[BEGIN TEXT BLOCK]

[Skiboot] [PATCH v4 1/2] opal-api: Add OPAL call to handle abnormal reboots.

Mahesh Jagannath Salgaonkar mahesh at linux.vnet.ibm.com
Thu Jul 30 13:37:58 AEST 2015


On 07/30/2015 06:38 AM, Samuel Mendoza-Jonas wrote:
> On 30/07/15 03:58, Mahesh J Salgaonkar wrote:
>> From: Vipin K Parashar <vipin at linux.vnet.ibm.com>
>>
>> This patch adds a new OPAL call OPAL_CEC_REBOOT2 which will
>> be used to handle abnormal reboot/termination by kernel host.
>>
>> This call will allow host kernel to pass reboot type and additional
>> debug data which needs to be captured/saved somewhere (for later
>> analysis) before going down.
>>
>> Currently it will support two reboot types (0). normal reboot, that
>> will behave similar to that of opal_cec_reboot() call, and
>> (1). platform error reboot, that will trigger a system checkstop
>> using xscom address and FIR bit information obtained via device-tree
>> property 'ibm,sw-checkstop-fir'.
>>
>> For unsupported reboot type, this call will do nothing and return
>> with OPAL_UNSUPPORTED.
> 
> I was going to ask whether this was the kind of behaviour we want but
> I think I answered in my own head - I suppose it would be up to the
> caller to check for OPAL_UNSUPPORTED and then presumably try to call
> the original OPAL_CEC_REBOOT call?

Yes. And in some cases caller may decide to go down in panic path if the
reboot type is not supported. Also, caller can print an error message on
console which will help us to figure why caller had to go call normal
reboot. In future, when we support more and more reboot types we may end
up in situation with different levels of OPAL and host kernel
combination in which case it may be better to let caller decide what to
do. Any other suggestions are welcome.

Thanks,
-Mahesh.

> 
> A very minor comment below about log_add_section() but otherwise
> 
> Reviewed-by: Samuel Mendoza-Jonas <sam.mj at au1.ibm.com>
> 
>>
>> In future, we can overload this call to support additional reboot types.
>>
>> Signed-off-by: Vipin K Parashar <vipin at linux.vnet.ibm.com>
>> Signed-off-by: Mahesh Salgaonkar <mahesh at linux.vnet.ibm.com>
>> ---
>>  core/platform.c    |   39 +++++++++++++++++++++++++++++++++++++++
>>  hw/xscom.c         |   32 ++++++++++++++++++++++++++++++++
>>  include/errorlog.h |    3 +++
>>  include/opal-api.h |    9 ++++++++-
>>  include/xscom.h    |    1 +
>>  5 files changed, 83 insertions(+), 1 deletion(-)

[END TEXT BLOCK]
[BEGIN STORED DATA]

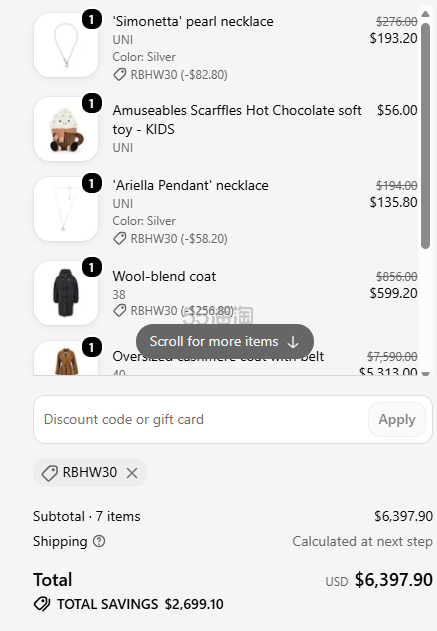Open the camel cashmere coat thumbnail
This screenshot has height=631, width=437.
pyautogui.click(x=66, y=358)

[END STORED DATA]

- [THE TASK]: Print everything in the OPAL reboot patch thread from "[Skiboot] [PATCH v4" down to "by kernel host.". The material has no part in this.

- [ANSWER TO THE PROBLEM]:
[Skiboot] [PATCH v4 1/2] opal-api: Add OPAL call to handle abnormal reboots.

Mahesh Jagannath Salgaonkar mahesh at linux.vnet.ibm.com
Thu Jul 30 13:37:58 AEST 2015


On 07/30/2015 06:38 AM, Samuel Mendoza-Jonas wrote:
> On 30/07/15 03:58, Mahesh J Salgaonkar wrote:
>> From: Vipin K Parashar <vipin at linux.vnet.ibm.com>
>>
>> This patch adds a new OPAL call OPAL_CEC_REBOOT2 which will
>> be used to handle abnormal reboot/termination by kernel host.